Ambition–success–needs you to know that you're on the right path, that whatever it is that you are doing is what you are meant to do, as if given instructions from above. This requires a certain arrogance to believe.
Pro-social(?) amathia
Ambition requires a conceited ignorance of the plurality of choices spread out before you. Your choice of occupation, of endeavor, of way of life– this is the one. If you haven't made a choice, then perhaps the endeavor is to find a perfect way of life, politic, or occupation, and you're dead certain that you can find it.
Amathia, designer of those lives too arrogant for reflection, a-mathia: “not-learning”, a stupidity uncured by education. Unwise, un-correctable, single-minded. Ambition sounds like amathia, applied.
The results of this amathic ambition can be tragic. Ambition kills. Every great leader, and especially every great murderer, had ambition. Amathia is what powers fascism; ambition a familiar, human application of pure fervor.
Of course, the results can also be incredible. Ambition may be the most beneficial application of ignorance that has ever existed. Without ambition we would have none of the great works of humanity. The ambitions to eradicate disease or contribute to human knowledge are worthy ones, and ultimately human progress is worth the chance of disastrous human stupidity.
Ambition, like tantric buddhism, is the short path by which success is attainable in a human lifetime. Shortcuts are dangerous, though, and amathia is the rut that carries the wheel off the hub. As such, tantra and ambition are not for the faint of heart.
What are we to do for those whose ambition carries them to the top? Is the premium on ambition too high? Are the great numbers of the ambitious diminishing returns?
Melancholy
Melancholy is the natural enemy of ambition. Sadness may occasionally inspire great art (or at least sadness may be a fashionable emotion to display in art), but sadness without ambition cannot compete in a world filled with discontent and drive. Sadness is the end of a struggle, the battle lost, the talent forgotten, the friendship over. To exist in total sadness is to exist without goals. Complete anhedonia is to exist without motivation.
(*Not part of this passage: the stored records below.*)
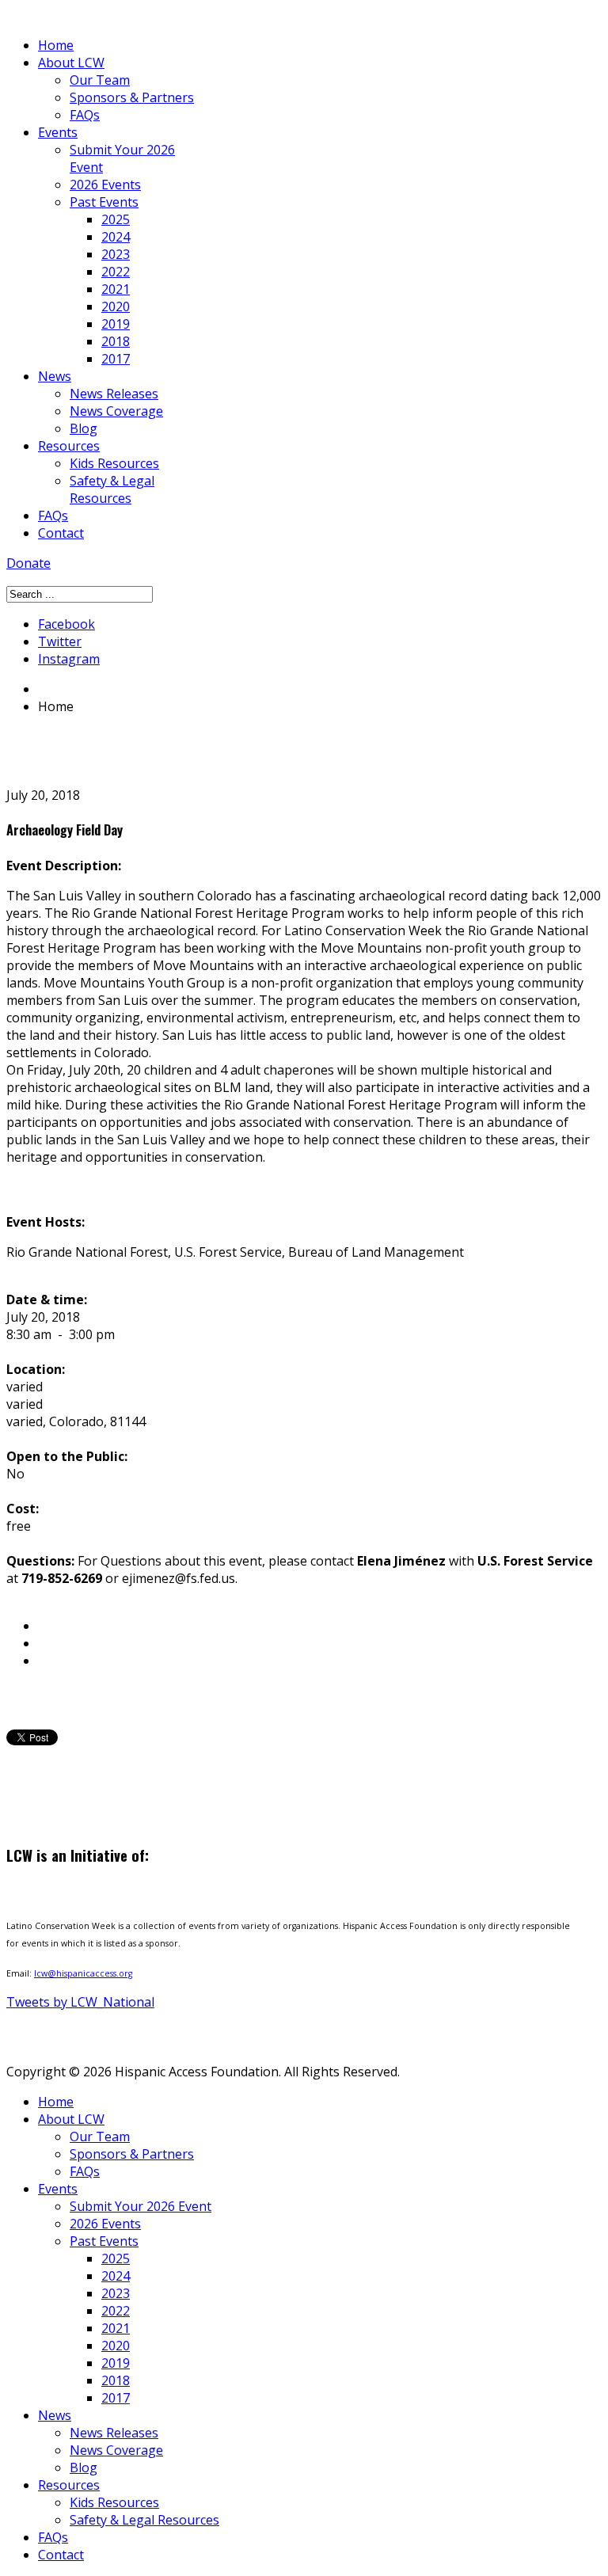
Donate (28, 563)
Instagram (69, 659)
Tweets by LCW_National (80, 2002)
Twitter (60, 641)
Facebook (66, 624)
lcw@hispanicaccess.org (83, 1973)
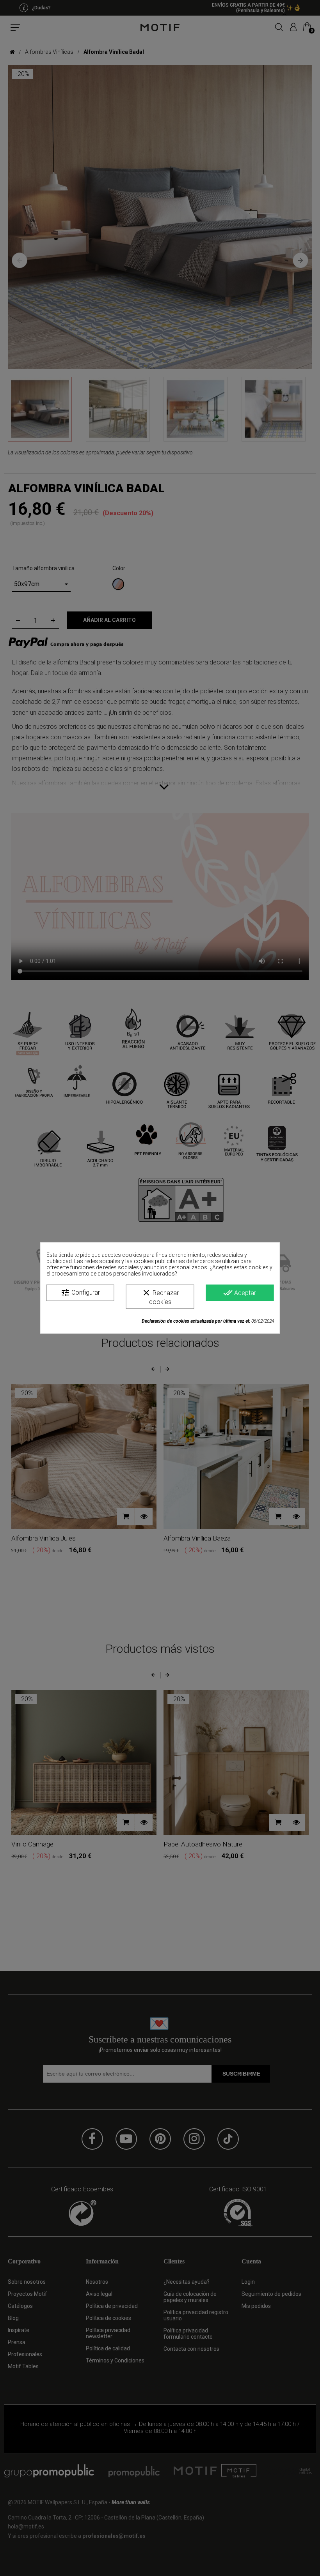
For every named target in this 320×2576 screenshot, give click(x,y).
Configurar (80, 1292)
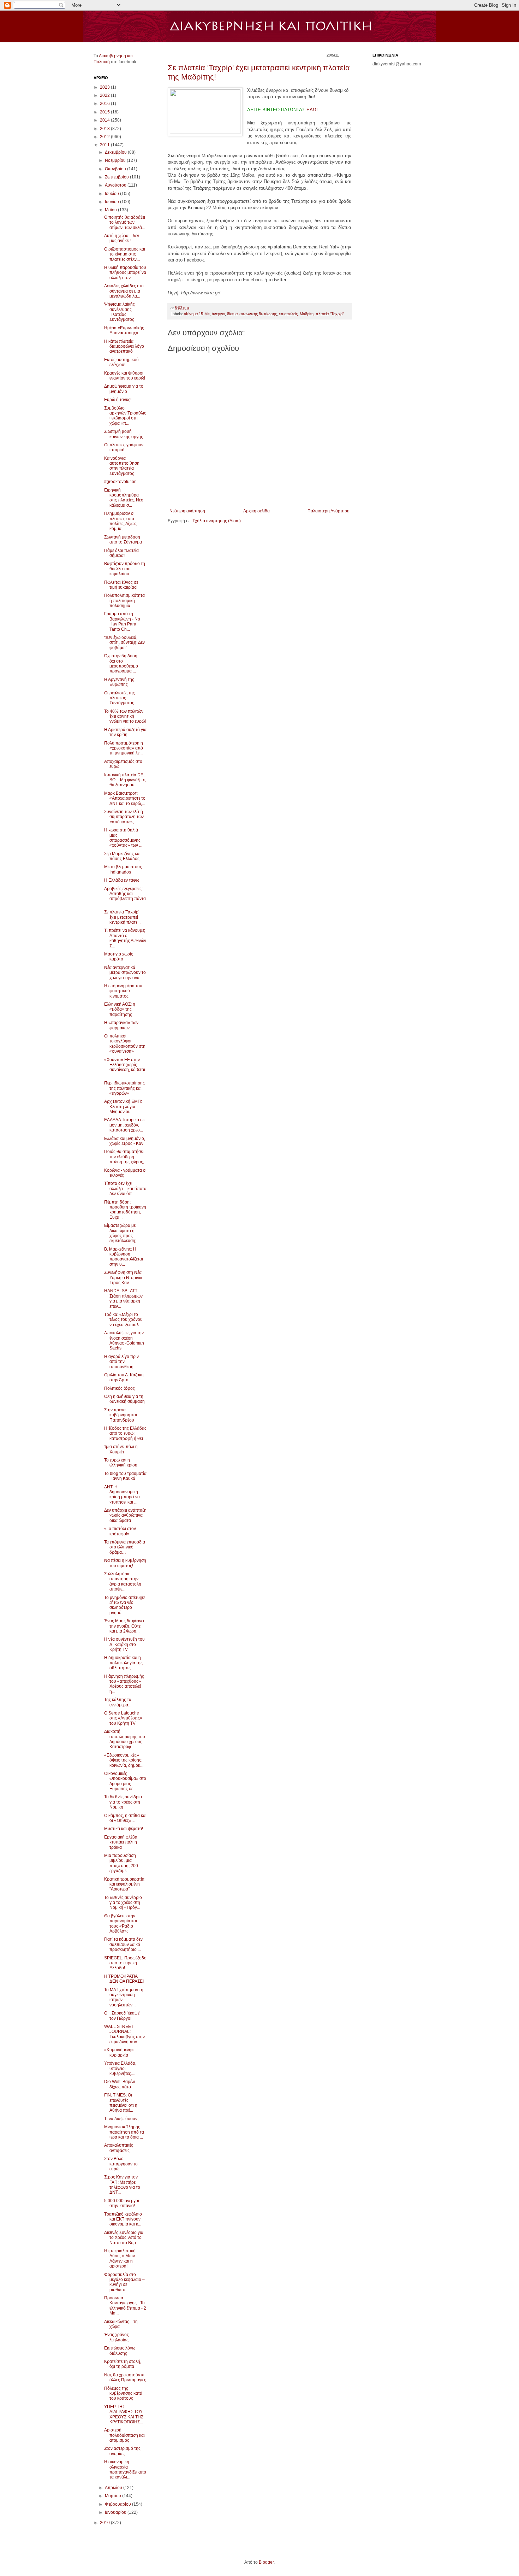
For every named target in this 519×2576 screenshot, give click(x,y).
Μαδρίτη (307, 314)
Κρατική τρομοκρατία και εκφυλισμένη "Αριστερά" (124, 1884)
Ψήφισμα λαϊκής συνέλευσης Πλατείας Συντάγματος (119, 312)
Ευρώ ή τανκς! (117, 399)
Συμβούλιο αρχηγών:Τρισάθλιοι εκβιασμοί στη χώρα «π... (125, 416)
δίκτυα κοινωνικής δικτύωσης (252, 314)
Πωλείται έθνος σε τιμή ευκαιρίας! (121, 585)
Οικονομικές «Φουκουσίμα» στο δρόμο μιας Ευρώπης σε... (125, 1781)
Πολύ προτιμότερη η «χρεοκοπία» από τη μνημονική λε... (123, 748)
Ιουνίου (112, 201)
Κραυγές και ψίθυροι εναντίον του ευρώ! (124, 376)
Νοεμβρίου (116, 160)
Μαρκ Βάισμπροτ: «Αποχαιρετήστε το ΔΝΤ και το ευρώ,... (124, 798)
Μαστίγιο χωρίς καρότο (118, 956)
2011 (105, 144)
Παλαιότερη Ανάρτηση (329, 510)
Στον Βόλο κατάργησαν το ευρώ (121, 2163)
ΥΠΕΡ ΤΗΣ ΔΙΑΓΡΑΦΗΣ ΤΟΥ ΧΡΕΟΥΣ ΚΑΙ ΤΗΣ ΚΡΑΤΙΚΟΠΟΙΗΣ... (123, 2414)
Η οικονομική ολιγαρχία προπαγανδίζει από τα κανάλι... (125, 2469)
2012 (105, 136)
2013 (105, 128)
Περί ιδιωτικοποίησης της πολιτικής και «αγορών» (124, 1088)
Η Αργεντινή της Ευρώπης (119, 682)
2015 (105, 112)
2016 (105, 103)
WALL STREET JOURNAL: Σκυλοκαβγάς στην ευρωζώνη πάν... (124, 2034)
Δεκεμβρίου (116, 152)
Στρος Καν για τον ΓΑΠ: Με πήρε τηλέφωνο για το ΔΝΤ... (122, 2185)
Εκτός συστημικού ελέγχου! (121, 362)
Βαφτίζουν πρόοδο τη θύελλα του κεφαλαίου (124, 568)
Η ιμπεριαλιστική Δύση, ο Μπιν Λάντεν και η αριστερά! (120, 2258)
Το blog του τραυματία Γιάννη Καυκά (125, 1476)
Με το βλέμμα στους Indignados (123, 869)
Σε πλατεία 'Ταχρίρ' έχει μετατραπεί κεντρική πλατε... (122, 917)
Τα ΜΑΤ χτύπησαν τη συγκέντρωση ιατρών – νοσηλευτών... (123, 1997)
Part of the draw of a city like New York or LA is that everyone is out there striving for something. People go there to prove something, to "make something of themselves," and find fame and fortune. This is all well and good, but for reference, actors make up .02% of the population and CEOs of publicly traded companies just .0006%. Still, if you don't think about it too much it's easier to ride the wave and strive for something of your own when there's actually a wave to ride.
Seemingly opposed are communities that excel at providing contentment. These places have strong communities, relaxed identity, good social services, and plenty of public hedonism.
These cities, like Minneapolis, Portland, or Boulder, offer something to the melancholic that the big cities can't: the consideration that just getting along and finding happiness is enough. Owning a small business, contributing something to a local festival, hell–even inviting some friends out to that local festival and enjoying the day–this is enough.
Eudaimonia
Bliss is on the other side of melancholy, and quiet goallessness the sensation of salience. Things as they are, the meanings laid bare. Comfort in uncertainty, for certainty is surely(?) the sign of amathic cataclysm, inchoate.
Eudaimonia, the good life, self-actualization, does this require ambition? Ambition, just as it is?
Temperate ambition, ignorance, un-wisdom, un-learning, paradoxically now a requirement for its own undoing.
How do we strive without ambition? How do we find meaning in sadness? What is achievement without rank, fame, or power? Is contentment enough?